Quick start

Lochness provides a single command line tool (daemon) to periodically poll and download data from various web services into a local directory. Out of the box there is support for pulling data from a multitude of data sources including REDCap, XNAT, Dropbox, Box, Mediaflux, RPMS, external hard drives, and more.

Installation

Just use pip

$ pip install ampscz-lochness

For the most recent AMP-SCZ lochness install and debugging, see Installation.

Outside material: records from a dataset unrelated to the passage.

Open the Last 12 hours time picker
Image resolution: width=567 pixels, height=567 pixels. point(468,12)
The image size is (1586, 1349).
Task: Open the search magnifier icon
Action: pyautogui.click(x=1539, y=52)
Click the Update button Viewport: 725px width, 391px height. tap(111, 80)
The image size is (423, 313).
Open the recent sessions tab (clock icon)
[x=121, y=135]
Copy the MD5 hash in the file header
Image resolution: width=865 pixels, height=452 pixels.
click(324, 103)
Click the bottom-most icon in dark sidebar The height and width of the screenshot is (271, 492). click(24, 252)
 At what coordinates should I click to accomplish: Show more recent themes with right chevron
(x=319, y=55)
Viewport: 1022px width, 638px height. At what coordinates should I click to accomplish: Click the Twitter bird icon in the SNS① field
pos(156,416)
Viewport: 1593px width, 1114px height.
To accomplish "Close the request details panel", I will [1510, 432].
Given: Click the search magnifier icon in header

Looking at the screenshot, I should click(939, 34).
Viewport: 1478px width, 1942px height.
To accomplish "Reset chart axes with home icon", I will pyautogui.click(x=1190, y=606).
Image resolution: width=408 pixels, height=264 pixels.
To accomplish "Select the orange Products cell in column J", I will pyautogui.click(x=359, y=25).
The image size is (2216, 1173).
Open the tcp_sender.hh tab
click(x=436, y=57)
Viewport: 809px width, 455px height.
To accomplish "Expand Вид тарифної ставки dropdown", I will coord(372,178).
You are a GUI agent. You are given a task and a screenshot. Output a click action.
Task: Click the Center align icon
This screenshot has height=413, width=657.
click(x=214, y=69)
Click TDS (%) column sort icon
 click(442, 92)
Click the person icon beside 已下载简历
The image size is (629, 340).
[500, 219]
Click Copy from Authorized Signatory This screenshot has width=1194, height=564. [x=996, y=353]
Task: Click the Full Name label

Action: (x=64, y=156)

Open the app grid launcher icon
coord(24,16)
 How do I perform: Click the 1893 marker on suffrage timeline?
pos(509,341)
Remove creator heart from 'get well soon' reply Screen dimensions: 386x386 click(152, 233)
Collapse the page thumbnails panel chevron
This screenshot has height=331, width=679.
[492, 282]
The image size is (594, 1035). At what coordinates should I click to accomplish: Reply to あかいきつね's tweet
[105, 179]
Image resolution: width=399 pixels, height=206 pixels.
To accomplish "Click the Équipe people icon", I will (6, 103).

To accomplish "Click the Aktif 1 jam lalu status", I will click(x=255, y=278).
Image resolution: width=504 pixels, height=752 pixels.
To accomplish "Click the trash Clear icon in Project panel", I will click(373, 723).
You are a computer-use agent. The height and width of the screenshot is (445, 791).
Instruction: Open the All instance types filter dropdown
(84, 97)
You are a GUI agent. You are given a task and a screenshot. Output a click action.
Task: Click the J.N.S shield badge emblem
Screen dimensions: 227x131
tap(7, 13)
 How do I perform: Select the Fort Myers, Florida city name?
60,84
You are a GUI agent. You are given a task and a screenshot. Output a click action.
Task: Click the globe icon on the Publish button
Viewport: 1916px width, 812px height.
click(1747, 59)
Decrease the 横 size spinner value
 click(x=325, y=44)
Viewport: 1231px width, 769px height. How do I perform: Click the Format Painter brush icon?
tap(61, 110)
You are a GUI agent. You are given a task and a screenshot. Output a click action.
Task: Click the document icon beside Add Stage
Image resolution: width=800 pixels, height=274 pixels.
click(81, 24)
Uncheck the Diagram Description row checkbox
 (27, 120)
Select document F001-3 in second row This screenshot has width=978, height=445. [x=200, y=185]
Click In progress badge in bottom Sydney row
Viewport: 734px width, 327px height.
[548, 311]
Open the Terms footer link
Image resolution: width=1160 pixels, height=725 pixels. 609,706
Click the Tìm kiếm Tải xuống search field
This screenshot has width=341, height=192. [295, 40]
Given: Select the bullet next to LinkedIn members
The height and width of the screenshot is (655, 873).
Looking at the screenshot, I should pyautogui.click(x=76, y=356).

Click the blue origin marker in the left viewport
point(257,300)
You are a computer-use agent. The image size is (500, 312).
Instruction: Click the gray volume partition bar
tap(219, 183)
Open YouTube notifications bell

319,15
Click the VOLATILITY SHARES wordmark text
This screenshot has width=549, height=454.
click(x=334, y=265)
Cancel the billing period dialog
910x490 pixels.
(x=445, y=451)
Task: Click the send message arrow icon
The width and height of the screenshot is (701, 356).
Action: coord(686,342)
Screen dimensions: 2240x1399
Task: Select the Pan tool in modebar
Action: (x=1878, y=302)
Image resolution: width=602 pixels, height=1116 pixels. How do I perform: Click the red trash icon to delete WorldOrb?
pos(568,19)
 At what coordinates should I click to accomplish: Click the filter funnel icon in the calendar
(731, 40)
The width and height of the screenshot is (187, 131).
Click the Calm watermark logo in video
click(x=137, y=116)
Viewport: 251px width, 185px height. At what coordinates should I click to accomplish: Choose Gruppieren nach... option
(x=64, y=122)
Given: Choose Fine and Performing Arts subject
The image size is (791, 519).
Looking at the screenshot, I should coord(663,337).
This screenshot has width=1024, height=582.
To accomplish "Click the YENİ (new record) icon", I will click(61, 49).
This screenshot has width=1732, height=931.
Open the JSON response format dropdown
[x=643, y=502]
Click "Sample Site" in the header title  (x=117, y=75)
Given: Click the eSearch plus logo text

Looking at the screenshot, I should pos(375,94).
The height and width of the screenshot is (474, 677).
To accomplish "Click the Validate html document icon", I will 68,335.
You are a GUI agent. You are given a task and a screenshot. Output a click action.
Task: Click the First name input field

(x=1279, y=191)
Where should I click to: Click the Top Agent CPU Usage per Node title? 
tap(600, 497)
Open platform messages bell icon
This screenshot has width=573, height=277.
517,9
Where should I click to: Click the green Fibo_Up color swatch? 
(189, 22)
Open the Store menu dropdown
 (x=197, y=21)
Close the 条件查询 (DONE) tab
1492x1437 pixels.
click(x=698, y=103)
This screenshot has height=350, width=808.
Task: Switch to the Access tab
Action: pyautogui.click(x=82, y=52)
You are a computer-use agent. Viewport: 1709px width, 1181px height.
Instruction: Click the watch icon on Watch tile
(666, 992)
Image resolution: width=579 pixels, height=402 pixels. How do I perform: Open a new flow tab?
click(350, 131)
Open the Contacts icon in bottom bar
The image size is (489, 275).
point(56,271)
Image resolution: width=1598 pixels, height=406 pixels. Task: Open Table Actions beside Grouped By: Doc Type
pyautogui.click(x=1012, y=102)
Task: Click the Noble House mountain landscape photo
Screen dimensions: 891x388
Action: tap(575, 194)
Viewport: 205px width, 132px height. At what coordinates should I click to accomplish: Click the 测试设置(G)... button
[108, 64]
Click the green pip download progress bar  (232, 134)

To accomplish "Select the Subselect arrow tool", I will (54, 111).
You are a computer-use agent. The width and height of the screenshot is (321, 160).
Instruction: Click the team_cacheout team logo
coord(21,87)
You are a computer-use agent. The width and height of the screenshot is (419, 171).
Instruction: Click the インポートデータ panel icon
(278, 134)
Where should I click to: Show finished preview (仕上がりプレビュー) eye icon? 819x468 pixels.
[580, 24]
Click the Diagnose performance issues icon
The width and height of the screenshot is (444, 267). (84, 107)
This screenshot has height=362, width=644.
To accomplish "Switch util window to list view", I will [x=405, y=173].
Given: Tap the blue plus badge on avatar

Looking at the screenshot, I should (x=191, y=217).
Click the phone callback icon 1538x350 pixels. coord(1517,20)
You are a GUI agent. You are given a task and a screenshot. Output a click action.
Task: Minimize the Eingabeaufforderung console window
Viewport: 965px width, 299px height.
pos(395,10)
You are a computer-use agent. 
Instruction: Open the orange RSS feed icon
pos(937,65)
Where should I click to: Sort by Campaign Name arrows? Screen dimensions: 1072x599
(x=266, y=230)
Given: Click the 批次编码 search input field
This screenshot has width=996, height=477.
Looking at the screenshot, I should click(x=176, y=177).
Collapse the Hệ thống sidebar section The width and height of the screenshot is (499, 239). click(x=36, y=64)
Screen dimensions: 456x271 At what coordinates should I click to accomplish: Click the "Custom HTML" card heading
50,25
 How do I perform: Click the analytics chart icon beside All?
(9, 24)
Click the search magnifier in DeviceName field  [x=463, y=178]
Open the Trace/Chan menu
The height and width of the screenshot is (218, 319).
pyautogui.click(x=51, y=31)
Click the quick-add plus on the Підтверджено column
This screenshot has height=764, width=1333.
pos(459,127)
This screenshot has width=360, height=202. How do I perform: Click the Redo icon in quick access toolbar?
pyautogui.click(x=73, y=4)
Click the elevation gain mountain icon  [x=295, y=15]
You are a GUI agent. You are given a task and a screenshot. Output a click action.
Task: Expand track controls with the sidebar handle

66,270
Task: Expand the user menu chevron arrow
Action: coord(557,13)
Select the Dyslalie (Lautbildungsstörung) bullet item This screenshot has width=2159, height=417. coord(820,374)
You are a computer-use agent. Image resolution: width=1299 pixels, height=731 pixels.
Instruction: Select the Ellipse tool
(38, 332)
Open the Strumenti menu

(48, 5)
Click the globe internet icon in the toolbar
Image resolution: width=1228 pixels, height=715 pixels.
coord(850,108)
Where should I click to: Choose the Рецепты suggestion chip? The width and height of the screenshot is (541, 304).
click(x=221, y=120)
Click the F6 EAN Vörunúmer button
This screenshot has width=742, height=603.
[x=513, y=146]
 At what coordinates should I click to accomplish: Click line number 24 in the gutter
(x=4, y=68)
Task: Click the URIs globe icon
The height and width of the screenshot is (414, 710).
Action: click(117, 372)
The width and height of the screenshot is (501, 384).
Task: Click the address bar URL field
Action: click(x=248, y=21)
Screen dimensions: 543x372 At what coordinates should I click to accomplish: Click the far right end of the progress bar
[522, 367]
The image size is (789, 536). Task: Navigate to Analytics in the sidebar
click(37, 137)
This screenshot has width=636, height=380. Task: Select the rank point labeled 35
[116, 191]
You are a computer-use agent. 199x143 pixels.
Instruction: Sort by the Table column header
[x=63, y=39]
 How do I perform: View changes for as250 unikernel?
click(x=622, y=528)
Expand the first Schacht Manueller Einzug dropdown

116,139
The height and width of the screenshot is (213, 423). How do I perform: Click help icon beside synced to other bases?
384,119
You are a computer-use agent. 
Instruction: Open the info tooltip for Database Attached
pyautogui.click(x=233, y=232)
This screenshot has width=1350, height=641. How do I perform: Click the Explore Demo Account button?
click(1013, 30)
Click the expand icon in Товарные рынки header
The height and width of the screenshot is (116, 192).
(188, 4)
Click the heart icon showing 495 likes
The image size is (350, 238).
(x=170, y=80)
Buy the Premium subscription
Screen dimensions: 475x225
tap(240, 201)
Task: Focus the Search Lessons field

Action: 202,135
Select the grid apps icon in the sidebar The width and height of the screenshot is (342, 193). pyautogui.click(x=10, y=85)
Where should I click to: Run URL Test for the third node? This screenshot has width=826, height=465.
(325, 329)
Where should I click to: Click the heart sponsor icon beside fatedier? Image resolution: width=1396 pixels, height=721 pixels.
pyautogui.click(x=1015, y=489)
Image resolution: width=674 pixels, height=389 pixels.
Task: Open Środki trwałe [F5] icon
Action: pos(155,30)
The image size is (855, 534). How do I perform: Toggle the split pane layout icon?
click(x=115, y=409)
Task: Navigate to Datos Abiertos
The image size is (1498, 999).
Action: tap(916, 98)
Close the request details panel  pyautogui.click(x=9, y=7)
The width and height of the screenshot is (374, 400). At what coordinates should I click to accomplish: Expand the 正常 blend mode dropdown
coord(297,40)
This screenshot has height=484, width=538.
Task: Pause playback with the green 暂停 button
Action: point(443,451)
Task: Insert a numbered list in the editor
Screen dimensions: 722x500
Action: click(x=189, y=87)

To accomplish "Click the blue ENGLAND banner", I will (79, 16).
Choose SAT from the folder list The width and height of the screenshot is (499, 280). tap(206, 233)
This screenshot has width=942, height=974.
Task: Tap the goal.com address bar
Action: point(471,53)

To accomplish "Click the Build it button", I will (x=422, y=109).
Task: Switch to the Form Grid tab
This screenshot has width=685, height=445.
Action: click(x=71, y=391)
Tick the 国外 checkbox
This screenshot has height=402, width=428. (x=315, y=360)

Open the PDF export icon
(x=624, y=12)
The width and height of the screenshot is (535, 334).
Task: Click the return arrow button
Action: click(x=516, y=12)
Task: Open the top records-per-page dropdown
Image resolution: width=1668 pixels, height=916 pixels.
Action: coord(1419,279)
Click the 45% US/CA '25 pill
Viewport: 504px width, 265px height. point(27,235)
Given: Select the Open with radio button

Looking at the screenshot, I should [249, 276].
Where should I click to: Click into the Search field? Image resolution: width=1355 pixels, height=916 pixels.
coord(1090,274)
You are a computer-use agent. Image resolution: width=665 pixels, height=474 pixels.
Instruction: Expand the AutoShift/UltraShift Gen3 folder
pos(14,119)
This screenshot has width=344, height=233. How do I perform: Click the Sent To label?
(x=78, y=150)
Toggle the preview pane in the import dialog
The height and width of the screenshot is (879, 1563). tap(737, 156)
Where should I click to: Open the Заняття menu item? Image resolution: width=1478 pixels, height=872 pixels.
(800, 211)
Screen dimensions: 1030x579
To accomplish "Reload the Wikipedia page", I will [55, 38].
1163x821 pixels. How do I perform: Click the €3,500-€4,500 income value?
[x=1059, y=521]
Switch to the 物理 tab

Also, Amazon Web Service (AWS) commandline tool needs be configured

$ sudo apt-get install awscli

and configure AWS CLI with Pronet or Prescient credentials.

$ aws configure

AWS Access Key ID [None]: AKIAIOSFODNN7EXAMPLE
AWS Secret Access Key [None]: wJalrXUtnFEMI/K7MDENG/bPxRfiCYEXAMPLEKEY
Default region name [None]: us-east
Default output format [None]: json

Setup from a template

Follow the steps below to semi-automatically setup lochness environment.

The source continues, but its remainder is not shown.